DATASET.
"""

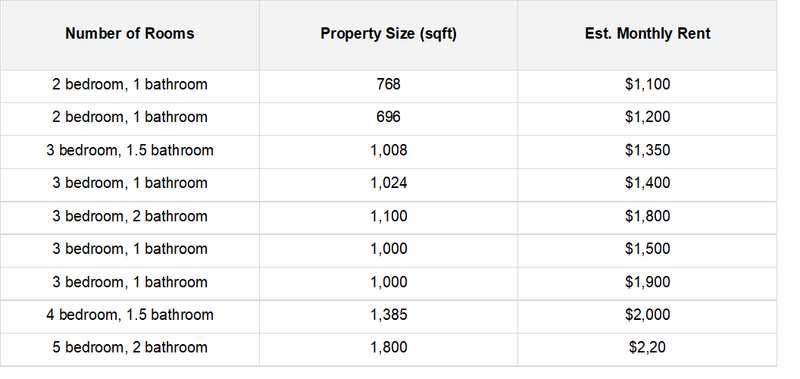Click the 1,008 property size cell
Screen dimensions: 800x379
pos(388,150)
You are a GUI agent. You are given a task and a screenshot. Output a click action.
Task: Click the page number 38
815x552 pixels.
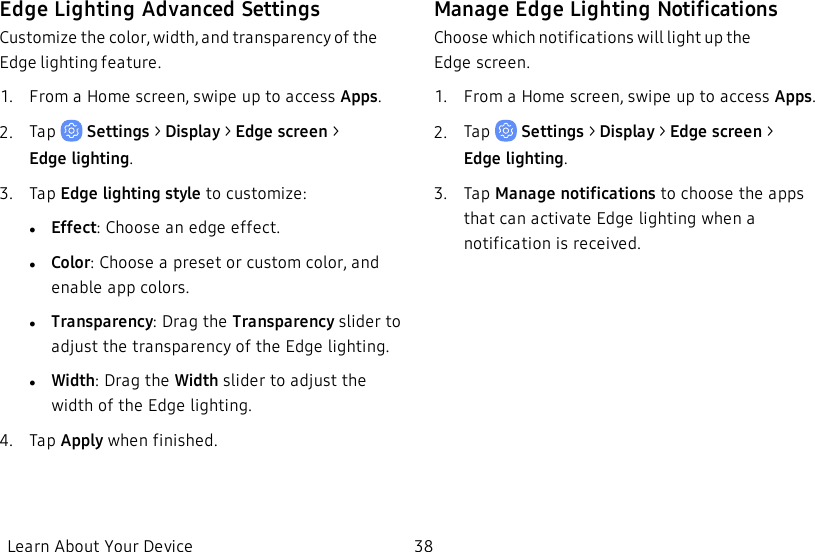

"""
"""

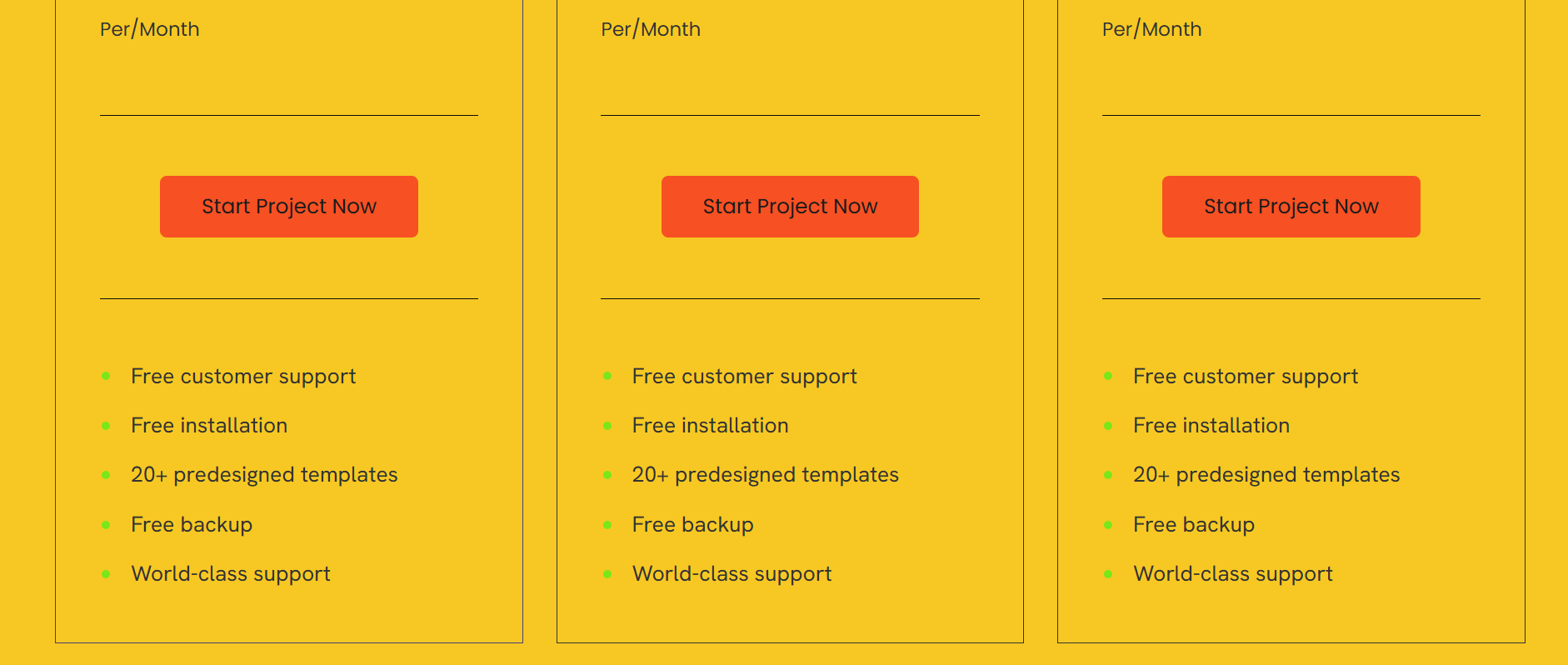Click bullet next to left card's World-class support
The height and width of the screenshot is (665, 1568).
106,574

"""

YOUR INSTRUCTIONS. Only one stretch of the data above is needed. Restate it word for word, from the line containing "You are a GUI" through the line containing "815x552 pixels.", both ends included.

WRITTEN RESPONSE.
You are a GUI agent. You are given a task and a screenshot. Output a click action.
Task: Click the page number 38
815x552 pixels.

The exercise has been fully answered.